**Data excerpts**:
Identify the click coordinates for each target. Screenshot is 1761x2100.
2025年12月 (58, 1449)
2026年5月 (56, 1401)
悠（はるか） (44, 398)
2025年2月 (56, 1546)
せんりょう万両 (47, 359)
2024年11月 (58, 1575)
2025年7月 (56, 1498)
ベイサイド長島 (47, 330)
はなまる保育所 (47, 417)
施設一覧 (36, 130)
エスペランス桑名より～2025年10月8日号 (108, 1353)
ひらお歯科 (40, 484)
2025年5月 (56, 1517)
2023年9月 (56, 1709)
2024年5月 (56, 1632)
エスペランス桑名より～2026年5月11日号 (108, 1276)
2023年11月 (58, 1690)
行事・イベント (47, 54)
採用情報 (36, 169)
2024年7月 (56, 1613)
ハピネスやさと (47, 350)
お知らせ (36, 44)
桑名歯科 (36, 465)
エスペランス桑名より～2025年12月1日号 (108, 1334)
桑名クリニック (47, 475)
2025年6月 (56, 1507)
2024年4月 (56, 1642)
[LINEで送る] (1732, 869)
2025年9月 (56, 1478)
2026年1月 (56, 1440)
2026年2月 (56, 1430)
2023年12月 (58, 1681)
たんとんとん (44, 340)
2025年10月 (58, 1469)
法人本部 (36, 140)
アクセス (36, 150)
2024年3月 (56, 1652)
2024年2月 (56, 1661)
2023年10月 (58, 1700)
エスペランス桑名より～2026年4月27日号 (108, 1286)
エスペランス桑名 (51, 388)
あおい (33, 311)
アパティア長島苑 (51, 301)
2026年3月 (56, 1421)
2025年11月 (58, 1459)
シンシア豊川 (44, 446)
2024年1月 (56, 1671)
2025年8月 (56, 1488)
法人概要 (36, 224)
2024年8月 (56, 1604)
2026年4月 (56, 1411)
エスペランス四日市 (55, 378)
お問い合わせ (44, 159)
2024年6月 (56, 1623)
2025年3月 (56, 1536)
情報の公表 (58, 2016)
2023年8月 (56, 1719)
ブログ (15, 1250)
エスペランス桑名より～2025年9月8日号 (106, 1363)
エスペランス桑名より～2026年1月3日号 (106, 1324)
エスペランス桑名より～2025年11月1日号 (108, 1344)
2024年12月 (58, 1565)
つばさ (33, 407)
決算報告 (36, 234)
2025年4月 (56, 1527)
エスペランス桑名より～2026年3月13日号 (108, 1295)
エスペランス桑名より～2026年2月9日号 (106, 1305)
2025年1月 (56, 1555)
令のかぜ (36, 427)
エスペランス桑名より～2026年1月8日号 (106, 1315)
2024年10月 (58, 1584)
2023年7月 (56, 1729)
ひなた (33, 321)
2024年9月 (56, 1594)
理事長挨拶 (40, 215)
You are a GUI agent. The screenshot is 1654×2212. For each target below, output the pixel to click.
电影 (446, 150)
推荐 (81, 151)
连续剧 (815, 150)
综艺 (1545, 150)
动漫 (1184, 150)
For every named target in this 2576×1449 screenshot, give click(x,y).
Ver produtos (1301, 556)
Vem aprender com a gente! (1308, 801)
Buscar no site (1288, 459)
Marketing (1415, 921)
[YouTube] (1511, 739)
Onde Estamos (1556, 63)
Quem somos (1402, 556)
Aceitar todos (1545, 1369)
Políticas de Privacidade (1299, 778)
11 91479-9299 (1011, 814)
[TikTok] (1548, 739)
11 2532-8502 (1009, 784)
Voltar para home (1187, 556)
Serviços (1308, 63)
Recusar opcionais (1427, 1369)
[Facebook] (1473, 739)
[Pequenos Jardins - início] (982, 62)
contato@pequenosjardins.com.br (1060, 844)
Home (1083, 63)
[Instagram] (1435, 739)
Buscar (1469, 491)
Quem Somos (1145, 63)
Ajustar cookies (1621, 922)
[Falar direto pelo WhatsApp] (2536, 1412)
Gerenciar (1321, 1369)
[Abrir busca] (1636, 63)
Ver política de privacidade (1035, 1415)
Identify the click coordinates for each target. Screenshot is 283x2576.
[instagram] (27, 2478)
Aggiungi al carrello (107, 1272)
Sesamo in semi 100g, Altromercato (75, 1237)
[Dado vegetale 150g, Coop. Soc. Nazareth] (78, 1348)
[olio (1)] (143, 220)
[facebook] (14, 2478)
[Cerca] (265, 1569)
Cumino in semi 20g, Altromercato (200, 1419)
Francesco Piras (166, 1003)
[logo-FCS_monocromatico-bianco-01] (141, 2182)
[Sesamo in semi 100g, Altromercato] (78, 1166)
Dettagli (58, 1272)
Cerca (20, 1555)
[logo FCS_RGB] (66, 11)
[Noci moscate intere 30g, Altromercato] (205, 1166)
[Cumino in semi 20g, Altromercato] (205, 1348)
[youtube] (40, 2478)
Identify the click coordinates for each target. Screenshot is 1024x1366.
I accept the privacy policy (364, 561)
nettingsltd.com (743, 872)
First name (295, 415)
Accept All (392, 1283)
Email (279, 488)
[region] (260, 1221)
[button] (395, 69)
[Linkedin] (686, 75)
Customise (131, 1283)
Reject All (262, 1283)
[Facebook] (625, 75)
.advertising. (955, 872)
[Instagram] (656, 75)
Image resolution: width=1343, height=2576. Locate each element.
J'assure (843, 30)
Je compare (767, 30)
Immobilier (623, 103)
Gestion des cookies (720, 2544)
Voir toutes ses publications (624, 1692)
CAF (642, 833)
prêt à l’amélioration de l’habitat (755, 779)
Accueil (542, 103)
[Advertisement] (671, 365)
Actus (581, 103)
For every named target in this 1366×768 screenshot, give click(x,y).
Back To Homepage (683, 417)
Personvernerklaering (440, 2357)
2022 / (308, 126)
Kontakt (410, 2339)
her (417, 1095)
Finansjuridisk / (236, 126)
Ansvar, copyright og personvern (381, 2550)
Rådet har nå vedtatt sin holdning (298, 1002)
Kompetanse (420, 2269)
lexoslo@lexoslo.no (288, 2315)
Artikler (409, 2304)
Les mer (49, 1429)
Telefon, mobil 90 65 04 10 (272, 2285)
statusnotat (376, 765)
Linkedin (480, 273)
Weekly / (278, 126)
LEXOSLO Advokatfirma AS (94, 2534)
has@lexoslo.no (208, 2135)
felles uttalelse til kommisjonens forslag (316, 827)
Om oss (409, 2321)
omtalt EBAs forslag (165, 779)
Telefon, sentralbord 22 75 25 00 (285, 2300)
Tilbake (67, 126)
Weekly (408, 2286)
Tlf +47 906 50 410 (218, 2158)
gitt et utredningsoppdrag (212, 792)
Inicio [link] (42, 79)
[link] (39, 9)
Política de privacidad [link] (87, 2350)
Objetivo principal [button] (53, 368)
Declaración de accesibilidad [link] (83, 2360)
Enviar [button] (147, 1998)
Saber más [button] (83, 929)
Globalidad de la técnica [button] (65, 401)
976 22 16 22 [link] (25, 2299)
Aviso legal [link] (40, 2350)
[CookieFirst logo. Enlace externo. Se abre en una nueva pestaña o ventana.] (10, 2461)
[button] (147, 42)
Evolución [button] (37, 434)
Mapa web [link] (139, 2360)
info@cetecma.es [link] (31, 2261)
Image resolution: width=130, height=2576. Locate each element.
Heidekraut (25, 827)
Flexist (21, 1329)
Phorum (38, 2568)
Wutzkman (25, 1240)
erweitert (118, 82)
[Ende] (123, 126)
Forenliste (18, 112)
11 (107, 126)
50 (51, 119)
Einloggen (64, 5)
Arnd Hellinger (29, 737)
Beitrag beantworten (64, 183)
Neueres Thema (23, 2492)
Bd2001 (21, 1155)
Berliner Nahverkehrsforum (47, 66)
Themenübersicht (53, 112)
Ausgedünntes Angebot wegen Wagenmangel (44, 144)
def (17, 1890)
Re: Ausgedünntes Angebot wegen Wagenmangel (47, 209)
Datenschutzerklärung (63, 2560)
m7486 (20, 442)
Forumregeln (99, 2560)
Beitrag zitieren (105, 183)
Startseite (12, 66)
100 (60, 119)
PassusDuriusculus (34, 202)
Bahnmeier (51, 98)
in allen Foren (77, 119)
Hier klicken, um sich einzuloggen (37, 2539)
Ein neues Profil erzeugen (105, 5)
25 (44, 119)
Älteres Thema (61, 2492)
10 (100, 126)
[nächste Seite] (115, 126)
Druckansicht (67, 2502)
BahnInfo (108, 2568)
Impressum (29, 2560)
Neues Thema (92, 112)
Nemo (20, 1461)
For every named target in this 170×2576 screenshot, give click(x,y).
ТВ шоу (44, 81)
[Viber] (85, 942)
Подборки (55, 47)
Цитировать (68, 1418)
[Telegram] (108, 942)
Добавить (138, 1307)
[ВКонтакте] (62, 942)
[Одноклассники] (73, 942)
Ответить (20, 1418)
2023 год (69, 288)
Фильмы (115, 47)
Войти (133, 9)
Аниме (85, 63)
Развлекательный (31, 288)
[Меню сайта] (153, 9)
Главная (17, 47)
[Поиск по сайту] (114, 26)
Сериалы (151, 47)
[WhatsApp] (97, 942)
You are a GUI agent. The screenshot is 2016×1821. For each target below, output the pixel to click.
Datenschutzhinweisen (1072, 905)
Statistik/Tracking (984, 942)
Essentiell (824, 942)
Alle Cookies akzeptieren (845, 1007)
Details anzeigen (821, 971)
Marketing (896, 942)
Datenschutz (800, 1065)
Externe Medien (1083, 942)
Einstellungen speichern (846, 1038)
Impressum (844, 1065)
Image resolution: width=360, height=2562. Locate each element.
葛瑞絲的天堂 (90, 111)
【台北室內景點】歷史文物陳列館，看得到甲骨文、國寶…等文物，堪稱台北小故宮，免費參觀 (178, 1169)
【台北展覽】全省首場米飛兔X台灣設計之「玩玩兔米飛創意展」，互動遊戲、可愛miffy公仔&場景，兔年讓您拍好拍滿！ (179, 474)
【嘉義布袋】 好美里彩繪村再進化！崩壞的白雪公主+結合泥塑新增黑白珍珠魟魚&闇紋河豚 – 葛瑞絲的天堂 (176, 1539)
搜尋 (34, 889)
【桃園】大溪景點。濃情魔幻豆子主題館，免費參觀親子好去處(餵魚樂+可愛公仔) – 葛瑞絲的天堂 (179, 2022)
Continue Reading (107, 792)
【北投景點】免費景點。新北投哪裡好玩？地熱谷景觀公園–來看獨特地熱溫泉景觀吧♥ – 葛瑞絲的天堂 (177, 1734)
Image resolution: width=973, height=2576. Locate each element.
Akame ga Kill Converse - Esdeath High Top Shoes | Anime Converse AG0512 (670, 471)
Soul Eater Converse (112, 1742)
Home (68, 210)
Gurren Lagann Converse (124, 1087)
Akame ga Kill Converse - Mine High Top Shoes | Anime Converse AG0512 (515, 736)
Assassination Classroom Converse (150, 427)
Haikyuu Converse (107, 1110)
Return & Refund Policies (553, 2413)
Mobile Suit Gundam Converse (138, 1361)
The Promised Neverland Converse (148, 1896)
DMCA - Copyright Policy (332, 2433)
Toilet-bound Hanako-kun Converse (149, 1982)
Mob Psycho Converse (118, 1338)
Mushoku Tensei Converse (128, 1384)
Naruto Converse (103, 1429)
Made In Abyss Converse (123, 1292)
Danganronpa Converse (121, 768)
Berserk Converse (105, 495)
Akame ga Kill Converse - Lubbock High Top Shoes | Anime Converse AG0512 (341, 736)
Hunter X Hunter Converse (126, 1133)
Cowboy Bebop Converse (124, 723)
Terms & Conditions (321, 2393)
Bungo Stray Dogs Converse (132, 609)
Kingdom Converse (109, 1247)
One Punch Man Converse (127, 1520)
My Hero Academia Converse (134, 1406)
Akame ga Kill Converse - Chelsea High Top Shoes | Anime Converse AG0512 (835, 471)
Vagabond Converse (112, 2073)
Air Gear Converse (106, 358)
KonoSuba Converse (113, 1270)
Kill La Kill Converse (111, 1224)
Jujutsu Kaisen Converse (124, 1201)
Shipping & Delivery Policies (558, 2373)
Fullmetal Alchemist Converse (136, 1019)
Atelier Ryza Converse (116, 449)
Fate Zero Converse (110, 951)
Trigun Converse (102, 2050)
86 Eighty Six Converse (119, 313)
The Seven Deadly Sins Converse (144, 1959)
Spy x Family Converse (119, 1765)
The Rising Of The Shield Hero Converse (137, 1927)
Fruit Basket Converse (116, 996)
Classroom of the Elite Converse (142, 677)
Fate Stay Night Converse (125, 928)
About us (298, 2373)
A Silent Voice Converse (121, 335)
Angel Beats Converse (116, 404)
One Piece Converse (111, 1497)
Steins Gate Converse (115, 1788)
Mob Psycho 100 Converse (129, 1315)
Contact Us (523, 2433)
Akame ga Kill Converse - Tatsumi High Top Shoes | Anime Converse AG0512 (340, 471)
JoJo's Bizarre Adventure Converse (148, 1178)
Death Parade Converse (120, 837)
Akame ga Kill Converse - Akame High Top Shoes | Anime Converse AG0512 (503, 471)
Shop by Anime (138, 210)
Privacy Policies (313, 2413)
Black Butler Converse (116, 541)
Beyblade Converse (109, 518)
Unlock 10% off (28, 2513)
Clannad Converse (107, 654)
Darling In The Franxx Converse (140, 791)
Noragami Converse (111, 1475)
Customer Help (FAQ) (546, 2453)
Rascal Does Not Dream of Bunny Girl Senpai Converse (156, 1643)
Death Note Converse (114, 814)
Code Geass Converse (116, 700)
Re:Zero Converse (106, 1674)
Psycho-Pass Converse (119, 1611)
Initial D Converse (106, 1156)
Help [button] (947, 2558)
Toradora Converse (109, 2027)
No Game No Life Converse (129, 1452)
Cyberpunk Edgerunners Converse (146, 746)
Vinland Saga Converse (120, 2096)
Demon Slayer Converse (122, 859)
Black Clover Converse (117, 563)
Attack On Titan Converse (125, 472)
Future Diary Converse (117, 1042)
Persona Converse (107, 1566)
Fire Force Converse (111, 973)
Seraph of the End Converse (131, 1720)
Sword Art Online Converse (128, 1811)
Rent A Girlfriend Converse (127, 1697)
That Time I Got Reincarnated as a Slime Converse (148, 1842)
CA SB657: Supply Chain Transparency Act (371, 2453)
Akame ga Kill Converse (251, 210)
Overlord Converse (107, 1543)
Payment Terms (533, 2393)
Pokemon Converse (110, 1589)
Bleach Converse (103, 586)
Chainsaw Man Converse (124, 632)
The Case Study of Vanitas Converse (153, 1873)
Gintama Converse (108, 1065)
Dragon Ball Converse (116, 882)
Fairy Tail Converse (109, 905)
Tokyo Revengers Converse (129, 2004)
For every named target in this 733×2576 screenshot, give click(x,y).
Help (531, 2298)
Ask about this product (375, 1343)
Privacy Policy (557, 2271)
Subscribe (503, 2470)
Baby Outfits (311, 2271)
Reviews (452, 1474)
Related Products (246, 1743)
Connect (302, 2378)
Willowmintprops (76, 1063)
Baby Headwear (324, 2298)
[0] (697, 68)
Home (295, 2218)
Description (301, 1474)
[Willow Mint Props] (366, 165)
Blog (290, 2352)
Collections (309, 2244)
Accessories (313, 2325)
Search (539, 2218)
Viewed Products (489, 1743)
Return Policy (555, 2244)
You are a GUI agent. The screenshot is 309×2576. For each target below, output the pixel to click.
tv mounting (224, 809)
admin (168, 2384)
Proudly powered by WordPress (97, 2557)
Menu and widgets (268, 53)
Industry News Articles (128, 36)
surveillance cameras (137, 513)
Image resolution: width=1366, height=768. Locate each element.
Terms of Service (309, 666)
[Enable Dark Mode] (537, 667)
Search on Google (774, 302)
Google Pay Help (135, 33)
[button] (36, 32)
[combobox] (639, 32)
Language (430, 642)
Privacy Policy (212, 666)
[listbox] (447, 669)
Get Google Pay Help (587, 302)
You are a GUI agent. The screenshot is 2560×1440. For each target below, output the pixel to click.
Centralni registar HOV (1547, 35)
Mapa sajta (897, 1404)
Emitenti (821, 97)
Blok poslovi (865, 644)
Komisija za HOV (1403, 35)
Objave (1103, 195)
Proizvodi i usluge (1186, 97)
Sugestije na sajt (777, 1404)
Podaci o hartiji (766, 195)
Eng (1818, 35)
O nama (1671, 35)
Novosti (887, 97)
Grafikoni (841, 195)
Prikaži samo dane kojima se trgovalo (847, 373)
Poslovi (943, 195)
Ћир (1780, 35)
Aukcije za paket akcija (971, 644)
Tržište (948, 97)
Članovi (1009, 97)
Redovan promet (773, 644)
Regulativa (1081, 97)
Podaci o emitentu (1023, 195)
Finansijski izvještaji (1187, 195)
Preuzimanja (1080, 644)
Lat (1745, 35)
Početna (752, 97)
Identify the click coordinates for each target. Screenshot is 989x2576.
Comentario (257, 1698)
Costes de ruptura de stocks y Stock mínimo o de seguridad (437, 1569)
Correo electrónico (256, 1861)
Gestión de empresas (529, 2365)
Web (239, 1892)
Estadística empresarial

**What is expected**: Start with the line above that contains "[Меню сайта] (153, 9)" and end with the line that contains "Essentiell (824, 942)". Write out those lines exactly, and only those.

**Solution to the exercise**:
[Меню сайта] (153, 9)
Главная (17, 47)
[Поиск по сайту] (114, 26)
Сериалы (151, 47)
[WhatsApp] (97, 942)
You are a GUI agent. The screenshot is 2016×1821. For each target below, output the pixel to click.
Datenschutzhinweisen (1072, 905)
Statistik/Tracking (984, 942)
Essentiell (824, 942)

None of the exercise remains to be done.